◆ **Short task**
Rewrite all of the material below, putting "Display size" wherever "Screen dimensions" appears and changing nothing else.
- - - - - - -
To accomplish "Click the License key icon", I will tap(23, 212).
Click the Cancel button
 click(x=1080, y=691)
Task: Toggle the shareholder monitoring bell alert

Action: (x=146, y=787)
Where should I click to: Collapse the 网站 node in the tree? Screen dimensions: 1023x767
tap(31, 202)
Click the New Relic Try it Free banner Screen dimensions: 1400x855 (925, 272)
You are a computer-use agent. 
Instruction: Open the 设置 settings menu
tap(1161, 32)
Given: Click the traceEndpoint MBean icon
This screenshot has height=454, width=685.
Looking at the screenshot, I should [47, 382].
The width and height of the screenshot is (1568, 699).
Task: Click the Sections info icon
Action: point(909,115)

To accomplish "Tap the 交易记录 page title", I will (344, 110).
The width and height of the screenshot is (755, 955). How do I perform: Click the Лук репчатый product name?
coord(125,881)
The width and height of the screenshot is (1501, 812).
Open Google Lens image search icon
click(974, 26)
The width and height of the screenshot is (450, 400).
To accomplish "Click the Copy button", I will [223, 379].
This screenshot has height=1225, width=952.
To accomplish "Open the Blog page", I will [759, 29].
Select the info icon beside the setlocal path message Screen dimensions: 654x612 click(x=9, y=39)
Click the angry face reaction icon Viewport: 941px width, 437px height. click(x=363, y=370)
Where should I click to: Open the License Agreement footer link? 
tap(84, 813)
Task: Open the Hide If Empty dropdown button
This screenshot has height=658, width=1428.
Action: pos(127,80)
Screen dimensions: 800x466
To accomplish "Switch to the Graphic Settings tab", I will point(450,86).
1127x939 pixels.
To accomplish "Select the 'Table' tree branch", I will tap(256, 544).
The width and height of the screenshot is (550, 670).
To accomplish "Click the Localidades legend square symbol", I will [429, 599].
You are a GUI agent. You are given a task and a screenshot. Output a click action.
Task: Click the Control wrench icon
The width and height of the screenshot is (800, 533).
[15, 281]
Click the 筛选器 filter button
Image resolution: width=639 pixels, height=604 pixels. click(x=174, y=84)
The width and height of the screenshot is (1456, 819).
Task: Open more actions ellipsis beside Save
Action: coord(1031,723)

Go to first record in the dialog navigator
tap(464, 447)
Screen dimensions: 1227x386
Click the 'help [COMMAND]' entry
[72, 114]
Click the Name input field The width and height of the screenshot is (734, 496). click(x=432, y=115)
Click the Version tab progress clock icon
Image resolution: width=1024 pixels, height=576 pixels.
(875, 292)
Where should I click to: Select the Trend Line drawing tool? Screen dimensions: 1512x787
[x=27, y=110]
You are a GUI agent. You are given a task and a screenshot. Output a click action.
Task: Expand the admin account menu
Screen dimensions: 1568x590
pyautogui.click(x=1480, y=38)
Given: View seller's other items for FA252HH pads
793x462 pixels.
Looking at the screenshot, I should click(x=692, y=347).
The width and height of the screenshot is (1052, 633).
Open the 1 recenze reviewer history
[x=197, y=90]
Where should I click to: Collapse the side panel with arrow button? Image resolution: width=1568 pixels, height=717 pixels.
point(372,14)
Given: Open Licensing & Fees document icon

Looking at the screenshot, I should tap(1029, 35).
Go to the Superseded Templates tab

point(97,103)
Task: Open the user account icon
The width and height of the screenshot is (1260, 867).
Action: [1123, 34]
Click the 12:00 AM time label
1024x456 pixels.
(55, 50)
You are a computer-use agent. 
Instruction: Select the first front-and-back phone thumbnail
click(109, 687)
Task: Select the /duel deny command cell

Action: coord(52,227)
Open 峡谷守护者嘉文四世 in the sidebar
- - - - - - -
◆ **Result for this task**
To accomplish "Click the License key icon", I will tap(23, 212).
Click the Cancel button
 click(x=1080, y=691)
Task: Toggle the shareholder monitoring bell alert

Action: (x=146, y=787)
Where should I click to: Collapse the 网站 node in the tree? Display size: 1023x767
tap(31, 202)
Click the New Relic Try it Free banner Display size: 1400x855 (925, 272)
You are a computer-use agent. 
Instruction: Open the 设置 settings menu
tap(1161, 32)
Given: Click the traceEndpoint MBean icon
This screenshot has height=454, width=685.
Looking at the screenshot, I should [47, 382].
The width and height of the screenshot is (1568, 699).
Task: Click the Sections info icon
Action: point(909,115)

To accomplish "Tap the 交易记录 page title", I will (344, 110).
The width and height of the screenshot is (755, 955). How do I perform: Click the Лук репчатый product name?
coord(125,881)
The width and height of the screenshot is (1501, 812).
Open Google Lens image search icon
click(974, 26)
The width and height of the screenshot is (450, 400).
To accomplish "Click the Copy button", I will [223, 379].
This screenshot has height=1225, width=952.
To accomplish "Open the Blog page", I will [759, 29].
Select the info icon beside the setlocal path message Display size: 654x612 click(x=9, y=39)
Click the angry face reaction icon Viewport: 941px width, 437px height. click(x=363, y=370)
Where should I click to: Open the License Agreement footer link? 
tap(84, 813)
Task: Open the Hide If Empty dropdown button
This screenshot has height=658, width=1428.
Action: pos(127,80)
Display size: 800x466
To accomplish "Switch to the Graphic Settings tab", I will point(450,86).
1127x939 pixels.
To accomplish "Select the 'Table' tree branch", I will tap(256, 544).
The width and height of the screenshot is (550, 670).
To accomplish "Click the Localidades legend square symbol", I will [429, 599].
You are a GUI agent. You are given a task and a screenshot. Output a click action.
Task: Click the Control wrench icon
The width and height of the screenshot is (800, 533).
[15, 281]
Click the 筛选器 filter button
Image resolution: width=639 pixels, height=604 pixels. click(x=174, y=84)
The width and height of the screenshot is (1456, 819).
Task: Open more actions ellipsis beside Save
Action: coord(1031,723)

Go to first record in the dialog navigator
tap(464, 447)
Display size: 1227x386
Click the 'help [COMMAND]' entry
[72, 114]
Click the Name input field The width and height of the screenshot is (734, 496). click(x=432, y=115)
Click the Version tab progress clock icon
Image resolution: width=1024 pixels, height=576 pixels.
(875, 292)
Where should I click to: Select the Trend Line drawing tool? Display size: 1512x787
[x=27, y=110]
You are a GUI agent. You are given a task and a screenshot. Output a click action.
Task: Expand the admin account menu
Display size: 1568x590
pyautogui.click(x=1480, y=38)
Given: View seller's other items for FA252HH pads
793x462 pixels.
Looking at the screenshot, I should click(x=692, y=347).
The width and height of the screenshot is (1052, 633).
Open the 1 recenze reviewer history
[x=197, y=90]
Where should I click to: Collapse the side panel with arrow button? Image resolution: width=1568 pixels, height=717 pixels.
point(372,14)
Given: Open Licensing & Fees document icon

Looking at the screenshot, I should tap(1029, 35).
Go to the Superseded Templates tab

point(97,103)
Task: Open the user account icon
The width and height of the screenshot is (1260, 867).
Action: [1123, 34]
Click the 12:00 AM time label
1024x456 pixels.
(55, 50)
You are a computer-use agent. 
Instruction: Select the first front-and-back phone thumbnail
click(109, 687)
Task: Select the /duel deny command cell

Action: coord(52,227)
Open 峡谷守护者嘉文四世 in the sidebar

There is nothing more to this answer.